He was born in Dubuque Co., Iowa, in 1848. His parents John H. and R. C. Felthous, were natives of Germany and settled in Dubuque county at an early day. His father died in 1869, and the mother lives with her children in Rockwell.

Mr. Felthous married Lucretia M. Lyman, born in Pennsylvania. She is the oldest daughter of George E. and Sarah E. Lyman, who reside near Rockwell.

J. A. Felthous

[Page 845] J. A. Felthous came here in 1871, and worked for his brother in the grain business for a number of years before he went into business for himself. He is the hardware and grain dealer in Rockwell, having succeeded E. P. Nyre, in September, 1877. He has a complete stock of goods. In 1878 he erected a new store building, the main part being 22x50 feet, two stories high, with basement the same height as the upper rooms. The floors are connected by elevators and the store is conveniently arranged. An addition to the main building is used for a tin shop. The entire cost of building was about $2,000. J. A. Felthous and his brother, J. C. Felthous, are also engaged in the grain and coal trade, under the firm name of Felthous Bros., successors of their brother, George H. They are energetic young men and possess that business tact which means success.

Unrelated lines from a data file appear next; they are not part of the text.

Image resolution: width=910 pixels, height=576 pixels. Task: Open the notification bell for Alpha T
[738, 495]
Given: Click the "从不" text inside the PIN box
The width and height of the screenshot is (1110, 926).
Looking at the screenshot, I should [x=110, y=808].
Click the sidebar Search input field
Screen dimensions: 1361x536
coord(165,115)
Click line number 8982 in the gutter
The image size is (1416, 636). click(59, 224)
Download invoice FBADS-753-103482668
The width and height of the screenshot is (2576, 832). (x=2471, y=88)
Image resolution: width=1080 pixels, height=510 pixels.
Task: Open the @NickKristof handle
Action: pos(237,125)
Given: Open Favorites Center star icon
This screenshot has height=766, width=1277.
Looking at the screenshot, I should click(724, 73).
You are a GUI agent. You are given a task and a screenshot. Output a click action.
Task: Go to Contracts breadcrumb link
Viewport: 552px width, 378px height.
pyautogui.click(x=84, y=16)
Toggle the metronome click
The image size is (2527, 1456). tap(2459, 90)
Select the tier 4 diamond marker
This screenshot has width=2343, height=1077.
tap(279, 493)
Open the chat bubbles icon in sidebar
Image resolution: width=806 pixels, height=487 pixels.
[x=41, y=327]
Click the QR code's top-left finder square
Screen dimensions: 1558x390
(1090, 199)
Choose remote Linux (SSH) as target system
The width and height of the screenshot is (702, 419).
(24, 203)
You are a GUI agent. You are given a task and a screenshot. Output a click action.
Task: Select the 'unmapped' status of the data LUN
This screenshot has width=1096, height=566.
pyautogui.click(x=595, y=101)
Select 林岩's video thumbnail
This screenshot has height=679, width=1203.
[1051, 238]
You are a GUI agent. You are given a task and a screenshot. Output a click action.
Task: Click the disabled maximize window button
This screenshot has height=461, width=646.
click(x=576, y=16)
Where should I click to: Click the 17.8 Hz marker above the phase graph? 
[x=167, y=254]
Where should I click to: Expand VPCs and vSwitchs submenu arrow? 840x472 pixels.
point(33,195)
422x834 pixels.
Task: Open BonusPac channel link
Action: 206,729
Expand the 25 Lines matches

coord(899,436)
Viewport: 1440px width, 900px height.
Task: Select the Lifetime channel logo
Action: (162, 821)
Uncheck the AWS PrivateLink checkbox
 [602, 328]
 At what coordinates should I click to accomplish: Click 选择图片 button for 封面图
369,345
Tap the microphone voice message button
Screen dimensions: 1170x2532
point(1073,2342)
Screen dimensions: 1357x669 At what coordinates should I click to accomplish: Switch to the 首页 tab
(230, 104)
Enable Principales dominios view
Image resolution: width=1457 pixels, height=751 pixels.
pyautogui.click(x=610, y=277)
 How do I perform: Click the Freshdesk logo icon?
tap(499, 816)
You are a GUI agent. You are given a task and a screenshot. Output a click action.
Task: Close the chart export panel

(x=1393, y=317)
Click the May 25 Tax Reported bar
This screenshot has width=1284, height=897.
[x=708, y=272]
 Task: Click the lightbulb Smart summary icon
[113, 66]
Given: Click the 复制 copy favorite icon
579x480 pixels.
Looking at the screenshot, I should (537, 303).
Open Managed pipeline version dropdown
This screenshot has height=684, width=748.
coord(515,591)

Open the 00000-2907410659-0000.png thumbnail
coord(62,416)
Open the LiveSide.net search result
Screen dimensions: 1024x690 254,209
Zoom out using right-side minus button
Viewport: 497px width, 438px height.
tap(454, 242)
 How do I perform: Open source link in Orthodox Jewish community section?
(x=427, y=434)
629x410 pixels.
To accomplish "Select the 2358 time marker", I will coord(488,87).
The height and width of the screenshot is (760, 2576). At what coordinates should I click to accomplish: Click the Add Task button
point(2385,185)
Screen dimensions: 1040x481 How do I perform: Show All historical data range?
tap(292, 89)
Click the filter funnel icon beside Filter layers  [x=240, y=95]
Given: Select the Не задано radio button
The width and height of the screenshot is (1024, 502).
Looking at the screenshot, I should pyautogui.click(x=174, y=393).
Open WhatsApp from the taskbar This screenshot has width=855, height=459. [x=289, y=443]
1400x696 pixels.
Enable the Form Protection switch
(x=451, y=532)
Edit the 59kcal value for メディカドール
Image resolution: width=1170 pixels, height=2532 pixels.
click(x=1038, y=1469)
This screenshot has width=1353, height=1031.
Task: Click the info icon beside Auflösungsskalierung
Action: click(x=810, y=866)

J. A. Felthous was born in Dubuque county, in 1855. His wife is Elizabeth M., daughter of George B. Rockwell. His brother, J. C. Felthous, of this firm was also born in Dubuque county, in 1859.

James Ferrier

[Page 887] James Ferrier is a native of Scotland, born May 1, 1826, and growing to manhood among the lochs and mountains of Auld Scotia. He was married in 1847 to Joanna Lumsdale, and eight years later turned his face to the new world, reaching the United States in 1855. His first tarry was in Columbia Co., Wis., going thence to Dodge county, in that State, and from thereto Iowa. In the spring of 1866 he purchased 200 acres of land in Lincoln township, on section 15, where he took up his residence the same fall. He now owns 440 acres of land in first class condition.

Mr. and Mrs. Ferrier have been the parents of ten children, and have eight now living Catharine, Joanna, Jane, William, Ellen, James, George and Martha. Mr. Ferrier is a Presbyterian in his religious sentiments. He has identified himself with the republican party, and held the various township and school offices.

Homer E. Fisher

[Page 865] Homer E. Fisher, son of William Fisher, was born in Onondaga Co., N. Y., Dec. 20. 1837. He removed with the family to Wisconsin, where, in July, 1865, he married Lucy E. Thompson, daughter of E. O. Thompson. He came to Cerro Gordo county and settled where he now lives in 1866. He owns 160 acres of well improved land.

The children are Lillian S. and Hattie May. In politics Mr. Fisher is a republican.

Horace W. Fisher

[Page 867] Horace W. Fisher, son of William Fisher, was born in Oswego Co., N. Y., Oct, 30, 1843. He was a resident of Sheboygan, Wis., some years, whither he accompanied his parents. In 1866 he came to Iowa and fixed his residence at Charles City. In 1873 he came to Cerro Gordo county, and now owns 160 acres of land with valuable improvements on section 28, of Grant township.

He was married in March, 1878, to Hila, daughter of George Hayes. Mr. and Mrs. Fisher have two children Cora May and Ida Mabel. Mr. Fisher is a republican and active in local politics. He has held several township offices.

Sarah (Vandermark) Nickerson Fisher (sic, should be Fish)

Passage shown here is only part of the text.